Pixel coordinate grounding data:

Content starts

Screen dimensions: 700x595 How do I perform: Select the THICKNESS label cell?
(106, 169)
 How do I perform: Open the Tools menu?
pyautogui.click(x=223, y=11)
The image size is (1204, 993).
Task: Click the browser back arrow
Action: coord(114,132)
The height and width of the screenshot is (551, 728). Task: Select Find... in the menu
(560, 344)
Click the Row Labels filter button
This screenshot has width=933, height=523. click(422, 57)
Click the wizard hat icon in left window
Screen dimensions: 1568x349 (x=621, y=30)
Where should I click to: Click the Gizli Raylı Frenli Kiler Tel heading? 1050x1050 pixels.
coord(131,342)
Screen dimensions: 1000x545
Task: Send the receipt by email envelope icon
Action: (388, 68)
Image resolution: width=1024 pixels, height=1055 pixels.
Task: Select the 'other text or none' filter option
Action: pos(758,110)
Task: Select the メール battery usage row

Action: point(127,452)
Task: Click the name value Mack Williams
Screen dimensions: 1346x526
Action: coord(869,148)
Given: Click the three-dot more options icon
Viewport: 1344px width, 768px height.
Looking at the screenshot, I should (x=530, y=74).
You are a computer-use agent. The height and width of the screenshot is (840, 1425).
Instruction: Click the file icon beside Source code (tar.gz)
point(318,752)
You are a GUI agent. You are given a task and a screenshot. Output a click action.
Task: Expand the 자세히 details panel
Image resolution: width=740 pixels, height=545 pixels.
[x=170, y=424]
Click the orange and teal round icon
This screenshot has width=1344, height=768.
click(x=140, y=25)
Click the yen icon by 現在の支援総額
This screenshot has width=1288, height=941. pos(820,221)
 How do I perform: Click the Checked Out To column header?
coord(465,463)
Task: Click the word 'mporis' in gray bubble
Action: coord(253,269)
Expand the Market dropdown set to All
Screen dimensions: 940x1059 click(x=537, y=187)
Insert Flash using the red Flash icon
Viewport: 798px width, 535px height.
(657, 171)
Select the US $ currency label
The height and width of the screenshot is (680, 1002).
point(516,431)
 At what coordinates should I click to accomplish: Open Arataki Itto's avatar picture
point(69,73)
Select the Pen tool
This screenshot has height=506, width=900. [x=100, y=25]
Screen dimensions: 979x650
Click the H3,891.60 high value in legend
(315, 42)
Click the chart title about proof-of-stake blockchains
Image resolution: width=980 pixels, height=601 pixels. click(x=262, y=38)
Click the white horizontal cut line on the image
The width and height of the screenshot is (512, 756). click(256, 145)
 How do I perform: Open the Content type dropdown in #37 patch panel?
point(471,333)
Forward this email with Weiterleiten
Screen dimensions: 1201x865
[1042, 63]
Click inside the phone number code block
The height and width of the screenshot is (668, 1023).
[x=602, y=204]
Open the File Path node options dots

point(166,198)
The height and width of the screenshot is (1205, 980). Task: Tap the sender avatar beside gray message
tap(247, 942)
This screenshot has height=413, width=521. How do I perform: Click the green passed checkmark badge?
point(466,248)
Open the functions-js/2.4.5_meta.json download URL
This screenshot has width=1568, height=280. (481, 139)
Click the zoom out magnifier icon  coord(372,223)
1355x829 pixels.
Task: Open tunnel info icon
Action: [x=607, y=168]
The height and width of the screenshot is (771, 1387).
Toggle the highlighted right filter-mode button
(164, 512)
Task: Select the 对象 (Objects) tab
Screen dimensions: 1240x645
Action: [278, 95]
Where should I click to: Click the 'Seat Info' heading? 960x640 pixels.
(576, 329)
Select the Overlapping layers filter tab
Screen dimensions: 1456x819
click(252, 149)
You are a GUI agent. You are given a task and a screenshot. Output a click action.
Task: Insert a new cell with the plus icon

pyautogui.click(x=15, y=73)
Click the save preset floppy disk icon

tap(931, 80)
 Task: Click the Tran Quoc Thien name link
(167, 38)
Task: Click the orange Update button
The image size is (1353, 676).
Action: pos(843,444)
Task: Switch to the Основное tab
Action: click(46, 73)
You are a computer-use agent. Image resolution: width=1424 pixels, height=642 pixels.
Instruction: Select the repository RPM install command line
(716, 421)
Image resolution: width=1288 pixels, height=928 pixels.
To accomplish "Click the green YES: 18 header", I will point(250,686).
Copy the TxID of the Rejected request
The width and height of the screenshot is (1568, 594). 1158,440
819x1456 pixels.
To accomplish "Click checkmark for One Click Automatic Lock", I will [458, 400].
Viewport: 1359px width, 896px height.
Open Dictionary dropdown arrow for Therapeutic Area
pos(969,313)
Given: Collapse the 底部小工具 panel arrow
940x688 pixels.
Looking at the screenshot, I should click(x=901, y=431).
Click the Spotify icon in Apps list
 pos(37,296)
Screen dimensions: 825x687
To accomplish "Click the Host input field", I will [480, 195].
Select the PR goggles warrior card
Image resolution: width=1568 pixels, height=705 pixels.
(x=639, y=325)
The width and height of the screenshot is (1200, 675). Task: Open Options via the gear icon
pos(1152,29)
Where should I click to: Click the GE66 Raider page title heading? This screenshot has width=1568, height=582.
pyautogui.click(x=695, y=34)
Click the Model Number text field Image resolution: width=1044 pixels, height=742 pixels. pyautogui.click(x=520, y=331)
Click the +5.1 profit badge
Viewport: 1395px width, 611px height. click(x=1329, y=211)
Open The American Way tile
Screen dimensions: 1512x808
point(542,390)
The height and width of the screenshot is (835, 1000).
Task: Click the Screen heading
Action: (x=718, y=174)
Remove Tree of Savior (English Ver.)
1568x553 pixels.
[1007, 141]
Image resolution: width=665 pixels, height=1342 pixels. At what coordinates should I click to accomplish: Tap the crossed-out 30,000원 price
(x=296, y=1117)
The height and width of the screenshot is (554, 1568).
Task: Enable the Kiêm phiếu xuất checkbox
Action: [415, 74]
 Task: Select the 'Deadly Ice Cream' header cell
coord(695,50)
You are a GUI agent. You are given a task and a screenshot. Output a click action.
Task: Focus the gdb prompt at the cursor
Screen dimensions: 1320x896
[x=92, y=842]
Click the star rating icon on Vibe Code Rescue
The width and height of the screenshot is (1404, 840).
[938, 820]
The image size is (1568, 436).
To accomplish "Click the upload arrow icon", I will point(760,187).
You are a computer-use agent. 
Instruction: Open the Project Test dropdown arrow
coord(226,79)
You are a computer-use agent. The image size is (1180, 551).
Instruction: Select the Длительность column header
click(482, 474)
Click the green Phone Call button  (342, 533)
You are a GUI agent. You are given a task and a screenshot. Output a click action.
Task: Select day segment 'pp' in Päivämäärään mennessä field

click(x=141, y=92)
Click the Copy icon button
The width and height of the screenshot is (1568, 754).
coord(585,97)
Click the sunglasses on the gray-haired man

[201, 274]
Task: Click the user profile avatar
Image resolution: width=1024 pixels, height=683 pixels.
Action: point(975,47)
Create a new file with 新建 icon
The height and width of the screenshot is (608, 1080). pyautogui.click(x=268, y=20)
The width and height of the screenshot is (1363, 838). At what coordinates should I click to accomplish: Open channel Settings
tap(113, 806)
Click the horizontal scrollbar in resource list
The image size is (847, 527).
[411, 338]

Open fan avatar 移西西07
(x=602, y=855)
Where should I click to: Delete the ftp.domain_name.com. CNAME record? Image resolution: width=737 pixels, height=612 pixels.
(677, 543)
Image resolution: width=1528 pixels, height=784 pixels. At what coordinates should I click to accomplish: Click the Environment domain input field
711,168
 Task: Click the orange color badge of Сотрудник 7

Content ends

* **TASK STATEMENT**
Line by line, set the records above down again exactly.

* **SOLUTION FOR THIS TASK**
Screen dimensions: 700x595 How do I perform: Select the THICKNESS label cell?
(106, 169)
 How do I perform: Open the Tools menu?
pyautogui.click(x=223, y=11)
The image size is (1204, 993).
Task: Click the browser back arrow
Action: coord(114,132)
The height and width of the screenshot is (551, 728). Task: Select Find... in the menu
(560, 344)
Click the Row Labels filter button
This screenshot has width=933, height=523. click(422, 57)
Click the wizard hat icon in left window
Screen dimensions: 1568x349 (x=621, y=30)
Where should I click to: Click the Gizli Raylı Frenli Kiler Tel heading? 1050x1050 pixels.
coord(131,342)
Screen dimensions: 1000x545
Task: Send the receipt by email envelope icon
Action: (388, 68)
Image resolution: width=1024 pixels, height=1055 pixels.
Task: Select the 'other text or none' filter option
Action: pos(758,110)
Task: Select the メール battery usage row

Action: point(127,452)
Task: Click the name value Mack Williams
Screen dimensions: 1346x526
Action: coord(869,148)
Given: Click the three-dot more options icon
Viewport: 1344px width, 768px height.
Looking at the screenshot, I should (x=530, y=74).
You are a computer-use agent. The height and width of the screenshot is (840, 1425).
Instruction: Click the file icon beside Source code (tar.gz)
point(318,752)
You are a GUI agent. You are given a task and a screenshot. Output a click action.
Task: Expand the 자세히 details panel
Image resolution: width=740 pixels, height=545 pixels.
[x=170, y=424]
Click the orange and teal round icon
This screenshot has width=1344, height=768.
click(x=140, y=25)
Click the yen icon by 現在の支援総額
This screenshot has width=1288, height=941. pos(820,221)
 How do I perform: Click the Checked Out To column header?
coord(465,463)
Task: Click the word 'mporis' in gray bubble
Action: coord(253,269)
Expand the Market dropdown set to All
Screen dimensions: 940x1059 click(x=537, y=187)
Insert Flash using the red Flash icon
Viewport: 798px width, 535px height.
(657, 171)
Select the US $ currency label
The height and width of the screenshot is (680, 1002).
point(516,431)
 At what coordinates should I click to accomplish: Open Arataki Itto's avatar picture
point(69,73)
Select the Pen tool
This screenshot has height=506, width=900. [x=100, y=25]
Screen dimensions: 979x650
Click the H3,891.60 high value in legend
(315, 42)
Click the chart title about proof-of-stake blockchains
Image resolution: width=980 pixels, height=601 pixels. click(x=262, y=38)
Click the white horizontal cut line on the image
The width and height of the screenshot is (512, 756). click(256, 145)
 How do I perform: Open the Content type dropdown in #37 patch panel?
point(471,333)
Forward this email with Weiterleiten
Screen dimensions: 1201x865
[1042, 63]
Click inside the phone number code block
The height and width of the screenshot is (668, 1023).
[x=602, y=204]
Open the File Path node options dots

point(166,198)
The height and width of the screenshot is (1205, 980). Task: Tap the sender avatar beside gray message
tap(247, 942)
This screenshot has height=413, width=521. How do I perform: Click the green passed checkmark badge?
point(466,248)
Open the functions-js/2.4.5_meta.json download URL
This screenshot has width=1568, height=280. (481, 139)
Click the zoom out magnifier icon  coord(372,223)
1355x829 pixels.
Task: Open tunnel info icon
Action: [x=607, y=168]
The height and width of the screenshot is (771, 1387).
Toggle the highlighted right filter-mode button
(164, 512)
Task: Select the 对象 (Objects) tab
Screen dimensions: 1240x645
Action: [278, 95]
Where should I click to: Click the 'Seat Info' heading? 960x640 pixels.
(576, 329)
Select the Overlapping layers filter tab
Screen dimensions: 1456x819
click(252, 149)
You are a GUI agent. You are given a task and a screenshot. Output a click action.
Task: Insert a new cell with the plus icon

pyautogui.click(x=15, y=73)
Click the save preset floppy disk icon

tap(931, 80)
 Task: Click the Tran Quoc Thien name link
(167, 38)
Task: Click the orange Update button
The image size is (1353, 676).
Action: pos(843,444)
Task: Switch to the Основное tab
Action: click(46, 73)
You are a computer-use agent. Image resolution: width=1424 pixels, height=642 pixels.
Instruction: Select the repository RPM install command line
(716, 421)
Image resolution: width=1288 pixels, height=928 pixels.
To accomplish "Click the green YES: 18 header", I will point(250,686).
Copy the TxID of the Rejected request
The width and height of the screenshot is (1568, 594). 1158,440
819x1456 pixels.
To accomplish "Click checkmark for One Click Automatic Lock", I will [458, 400].
Viewport: 1359px width, 896px height.
Open Dictionary dropdown arrow for Therapeutic Area
pos(969,313)
Given: Collapse the 底部小工具 panel arrow
940x688 pixels.
Looking at the screenshot, I should click(x=901, y=431).
Click the Spotify icon in Apps list
 pos(37,296)
Screen dimensions: 825x687
To accomplish "Click the Host input field", I will [480, 195].
Select the PR goggles warrior card
Image resolution: width=1568 pixels, height=705 pixels.
(x=639, y=325)
The width and height of the screenshot is (1200, 675). Task: Open Options via the gear icon
pos(1152,29)
Where should I click to: Click the GE66 Raider page title heading? This screenshot has width=1568, height=582.
pyautogui.click(x=695, y=34)
Click the Model Number text field Image resolution: width=1044 pixels, height=742 pixels. pyautogui.click(x=520, y=331)
Click the +5.1 profit badge
Viewport: 1395px width, 611px height. click(x=1329, y=211)
Open The American Way tile
Screen dimensions: 1512x808
point(542,390)
The height and width of the screenshot is (835, 1000).
Task: Click the Screen heading
Action: (x=718, y=174)
Remove Tree of Savior (English Ver.)
1568x553 pixels.
[1007, 141]
Image resolution: width=665 pixels, height=1342 pixels. At what coordinates should I click to accomplish: Tap the crossed-out 30,000원 price
(x=296, y=1117)
The height and width of the screenshot is (554, 1568).
Task: Enable the Kiêm phiếu xuất checkbox
Action: [415, 74]
 Task: Select the 'Deadly Ice Cream' header cell
coord(695,50)
You are a GUI agent. You are given a task and a screenshot. Output a click action.
Task: Focus the gdb prompt at the cursor
Screen dimensions: 1320x896
[x=92, y=842]
Click the star rating icon on Vibe Code Rescue
The width and height of the screenshot is (1404, 840).
[938, 820]
The image size is (1568, 436).
To accomplish "Click the upload arrow icon", I will point(760,187).
You are a computer-use agent. 
Instruction: Open the Project Test dropdown arrow
coord(226,79)
You are a computer-use agent. The image size is (1180, 551).
Instruction: Select the Длительность column header
click(482, 474)
Click the green Phone Call button  (342, 533)
You are a GUI agent. You are given a task and a screenshot. Output a click action.
Task: Select day segment 'pp' in Päivämäärään mennessä field

click(x=141, y=92)
Click the Copy icon button
The width and height of the screenshot is (1568, 754).
coord(585,97)
Click the sunglasses on the gray-haired man

[201, 274]
Task: Click the user profile avatar
Image resolution: width=1024 pixels, height=683 pixels.
Action: point(975,47)
Create a new file with 新建 icon
The height and width of the screenshot is (608, 1080). pyautogui.click(x=268, y=20)
The width and height of the screenshot is (1363, 838). At what coordinates should I click to accomplish: Open channel Settings
tap(113, 806)
Click the horizontal scrollbar in resource list
The image size is (847, 527).
[411, 338]

Open fan avatar 移西西07
(x=602, y=855)
Where should I click to: Delete the ftp.domain_name.com. CNAME record? Image resolution: width=737 pixels, height=612 pixels.
(677, 543)
Image resolution: width=1528 pixels, height=784 pixels. At what coordinates should I click to accomplish: Click the Environment domain input field
711,168
 Task: Click the orange color badge of Сотрудник 7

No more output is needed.